Name: FORMALJUDGE Oversight Framework
Domain: AI Safety, Agent Evaluation, Scalable Oversight
Source: "FORMALJUDGE: A Neuro-Symbolic Paradigm for Agentic Oversight" (Zhou et al.)
Activation Triggers:
- Evaluating AI agent behavior for truthfulness/safety
- Designing oversight systems for capable AI
- Detecting deception in agent outputs
- Creating feedback loops for agent improvement
- Addressing "who watches the watchmen" problems

When to Use This Skill

Load this skill when facing:

Oversight reliability problems: Need to evaluate AI outputs but can't trust another AI to judge accurately
Scaling safety challenges: Supervising agents that may become more capable than their judges
Deception detection: Agents producing plausible-sounding but fabricated content
Feedback system design: Creating signals that actually improve agent behavior
Hallucination validation: Distinguishing when agents make genuine errors vs. actively deceive
Specification translation: Converting natural language requirements into verifiable constraints
Trust architecture questions: Deciding what components should be probabilistic vs. deterministic

Key insight: If you're using one unreliable probabilistic system to judge another, you're in a hallucination echo chamber. This skill provides the escape route.

Core Mental Models

1. The Tractability Boundary: Atomic Facts vs. Composite Judgments

The Insight: Human-level judgment about complex agent behavior is intractable for neural systems, but extracting simple atomic facts is tractable—and sufficient.

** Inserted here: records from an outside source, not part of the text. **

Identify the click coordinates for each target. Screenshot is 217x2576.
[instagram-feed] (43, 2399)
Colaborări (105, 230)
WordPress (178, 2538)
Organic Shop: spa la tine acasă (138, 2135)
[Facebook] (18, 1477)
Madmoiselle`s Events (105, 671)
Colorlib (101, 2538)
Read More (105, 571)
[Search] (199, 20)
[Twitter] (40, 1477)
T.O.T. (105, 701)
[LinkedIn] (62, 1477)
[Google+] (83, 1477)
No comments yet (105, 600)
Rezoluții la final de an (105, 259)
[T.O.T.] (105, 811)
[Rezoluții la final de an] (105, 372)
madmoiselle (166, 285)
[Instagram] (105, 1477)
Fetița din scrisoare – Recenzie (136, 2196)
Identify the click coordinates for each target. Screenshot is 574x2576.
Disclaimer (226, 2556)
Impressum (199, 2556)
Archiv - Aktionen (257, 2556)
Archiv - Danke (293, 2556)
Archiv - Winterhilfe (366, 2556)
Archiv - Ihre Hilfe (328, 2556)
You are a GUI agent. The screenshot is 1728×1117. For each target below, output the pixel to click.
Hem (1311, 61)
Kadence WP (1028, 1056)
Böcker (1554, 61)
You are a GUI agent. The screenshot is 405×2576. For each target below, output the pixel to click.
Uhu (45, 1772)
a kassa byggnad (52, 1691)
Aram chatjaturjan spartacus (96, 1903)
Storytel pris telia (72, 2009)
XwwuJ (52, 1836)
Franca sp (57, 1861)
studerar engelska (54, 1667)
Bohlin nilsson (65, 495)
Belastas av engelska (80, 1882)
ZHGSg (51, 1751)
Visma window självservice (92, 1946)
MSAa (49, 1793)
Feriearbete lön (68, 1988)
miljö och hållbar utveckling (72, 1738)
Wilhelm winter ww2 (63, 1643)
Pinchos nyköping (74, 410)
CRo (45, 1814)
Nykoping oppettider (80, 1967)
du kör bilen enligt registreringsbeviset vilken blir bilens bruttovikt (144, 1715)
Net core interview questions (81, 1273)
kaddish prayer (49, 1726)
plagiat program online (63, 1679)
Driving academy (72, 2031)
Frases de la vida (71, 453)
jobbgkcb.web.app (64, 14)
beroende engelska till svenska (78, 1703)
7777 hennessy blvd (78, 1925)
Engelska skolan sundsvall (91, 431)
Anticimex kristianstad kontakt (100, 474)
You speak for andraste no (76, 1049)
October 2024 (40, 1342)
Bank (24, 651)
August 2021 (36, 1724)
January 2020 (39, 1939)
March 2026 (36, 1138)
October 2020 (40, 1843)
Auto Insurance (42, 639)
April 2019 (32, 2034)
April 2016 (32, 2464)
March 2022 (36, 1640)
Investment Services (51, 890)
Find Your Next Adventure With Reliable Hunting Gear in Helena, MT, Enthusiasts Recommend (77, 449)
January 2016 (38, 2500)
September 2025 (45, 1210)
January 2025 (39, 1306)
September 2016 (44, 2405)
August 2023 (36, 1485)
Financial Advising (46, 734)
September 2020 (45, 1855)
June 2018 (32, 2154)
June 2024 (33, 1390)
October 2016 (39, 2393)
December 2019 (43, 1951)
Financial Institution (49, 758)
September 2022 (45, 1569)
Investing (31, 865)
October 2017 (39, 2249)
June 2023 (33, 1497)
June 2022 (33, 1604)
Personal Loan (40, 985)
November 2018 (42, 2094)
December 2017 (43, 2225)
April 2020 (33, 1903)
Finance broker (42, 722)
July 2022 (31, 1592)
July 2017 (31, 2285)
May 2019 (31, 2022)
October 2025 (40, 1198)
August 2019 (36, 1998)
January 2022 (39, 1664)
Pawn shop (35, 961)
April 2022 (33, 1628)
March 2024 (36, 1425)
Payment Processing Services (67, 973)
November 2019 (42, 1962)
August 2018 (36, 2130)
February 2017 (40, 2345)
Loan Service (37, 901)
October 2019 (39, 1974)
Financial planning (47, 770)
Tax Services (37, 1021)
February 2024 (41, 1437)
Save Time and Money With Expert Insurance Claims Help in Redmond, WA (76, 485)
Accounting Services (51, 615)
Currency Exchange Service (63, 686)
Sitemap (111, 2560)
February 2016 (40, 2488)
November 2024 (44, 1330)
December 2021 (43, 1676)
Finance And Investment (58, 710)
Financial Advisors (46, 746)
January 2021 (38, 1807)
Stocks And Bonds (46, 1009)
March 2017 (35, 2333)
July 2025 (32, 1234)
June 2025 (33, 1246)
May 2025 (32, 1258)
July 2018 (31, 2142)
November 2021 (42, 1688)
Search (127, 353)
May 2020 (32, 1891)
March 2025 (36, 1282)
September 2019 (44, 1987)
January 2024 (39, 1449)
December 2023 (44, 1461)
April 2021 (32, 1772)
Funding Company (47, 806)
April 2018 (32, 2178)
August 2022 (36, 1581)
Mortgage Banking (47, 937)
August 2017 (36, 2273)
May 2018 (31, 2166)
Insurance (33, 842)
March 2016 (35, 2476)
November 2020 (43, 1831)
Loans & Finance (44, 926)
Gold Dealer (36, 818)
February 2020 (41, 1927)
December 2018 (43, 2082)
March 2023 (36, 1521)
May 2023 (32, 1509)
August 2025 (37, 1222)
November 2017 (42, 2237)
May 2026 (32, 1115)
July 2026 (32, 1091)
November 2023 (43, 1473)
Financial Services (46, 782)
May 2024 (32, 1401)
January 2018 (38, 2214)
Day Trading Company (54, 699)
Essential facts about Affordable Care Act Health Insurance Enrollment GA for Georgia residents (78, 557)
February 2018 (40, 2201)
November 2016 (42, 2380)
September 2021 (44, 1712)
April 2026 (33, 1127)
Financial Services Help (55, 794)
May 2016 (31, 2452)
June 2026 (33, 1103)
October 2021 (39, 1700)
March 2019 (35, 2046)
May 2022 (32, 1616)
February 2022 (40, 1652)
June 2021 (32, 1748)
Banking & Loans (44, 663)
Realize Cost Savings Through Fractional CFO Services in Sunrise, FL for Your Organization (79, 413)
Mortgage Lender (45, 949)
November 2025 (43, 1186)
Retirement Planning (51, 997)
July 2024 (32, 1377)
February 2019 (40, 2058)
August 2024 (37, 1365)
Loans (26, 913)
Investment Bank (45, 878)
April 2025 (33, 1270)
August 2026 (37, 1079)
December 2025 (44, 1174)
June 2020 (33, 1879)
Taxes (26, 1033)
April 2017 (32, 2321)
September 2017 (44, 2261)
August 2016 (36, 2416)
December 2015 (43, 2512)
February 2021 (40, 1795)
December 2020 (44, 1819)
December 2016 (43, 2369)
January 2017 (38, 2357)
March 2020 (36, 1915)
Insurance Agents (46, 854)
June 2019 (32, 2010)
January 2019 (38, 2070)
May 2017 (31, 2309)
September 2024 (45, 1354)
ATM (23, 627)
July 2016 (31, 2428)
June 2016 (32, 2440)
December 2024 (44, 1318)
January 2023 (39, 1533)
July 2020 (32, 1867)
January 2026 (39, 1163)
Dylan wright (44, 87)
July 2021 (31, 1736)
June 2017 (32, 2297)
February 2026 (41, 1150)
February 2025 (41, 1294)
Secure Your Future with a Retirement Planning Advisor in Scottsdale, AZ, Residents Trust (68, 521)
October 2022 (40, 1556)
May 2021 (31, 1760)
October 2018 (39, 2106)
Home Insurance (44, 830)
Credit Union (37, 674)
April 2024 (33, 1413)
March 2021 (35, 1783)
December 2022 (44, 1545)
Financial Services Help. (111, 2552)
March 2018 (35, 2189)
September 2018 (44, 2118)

Why It Matters: Instead of asking an LLM "Did this agent behave deceptively?" (requires sophisticated reasoning, vulnerable to persuasion), decompose into atomic predicates: "Did the tool return an error?" + "Did the agent produce substantive output?" + "Did the agent disclose the problem?" Each question is binary, grounded in observable facts, and requires minimal context.

The Boundary:

Tractable: Binary predicates over observable facts with clear grounding
Intractable: Holistic judgments requiring inference, interpretation, or weighing evidence
The Solution: Keep LLMs on the tractable side; let formal logic handle composition

2. Separation of Concerns: Neural Extraction + Logical Composition

The Architecture:

Natural Language Requirements
    ↓ (LLM as "specification compiler")
Formal Constraints (Dafny)
    ↓ (decomposes into)
Atomic Binary Predicates
    ↓ (LLM extracts from trajectories)
Grounded Facts (true/false)
    ↓ (SMT solver composes)
Verdict with Mathematical Guarantees

Why Separation Works: Probabilistic reasoning confined to simple tasks where it's reliable; all logical composition delegated to deterministic systems. A 7B parameter model can extract facts; a 72B model can't fool formal logic.

The Guarantee: Soundness depends on logical correctness, not parameter count.

3. The Immunity to Persuasion Property

The Problem: Sophisticated agents generate convincing narratives. As capability increases, deceptive outputs become more persuasive to neural judges who share training distributions.

The Solution: Operate exclusively on grounded facts from actions and observations. Ignore:

Agent explanations of its reasoning
Justifications for its outputs
Chain-of-thought traces
Confident-sounding language

The Formula: tool_returned_error ∧ output_is_substantive ∧ ¬disclosed_problem = deception

No amount of eloquent explanation can change the mathematical truth of this conjunction.

Result: FORMALJUDGE maintains 90%+ accuracy across agent sizes (0.5B → 72B) while LLM-as-Judge degrades from 62% → 16%.

4. Formal Feedback as Precise Teaching Signal

The Discovery: Feedback precision determines improvement trajectory.

Natural language: 70.7% → 65.3% (degradation)
Python scripts: 70.7% → ~85% (plateau)
Dafny specifications: 70.7% → 99.8% (near-linear improvement)

Why Formal Wins:

Communicates exactly which constraint was violated
Shows why the violation occurred (failed predicates)
Provides unambiguous correction direction
Enables compositional understanding (fix one predicate, others remain clear)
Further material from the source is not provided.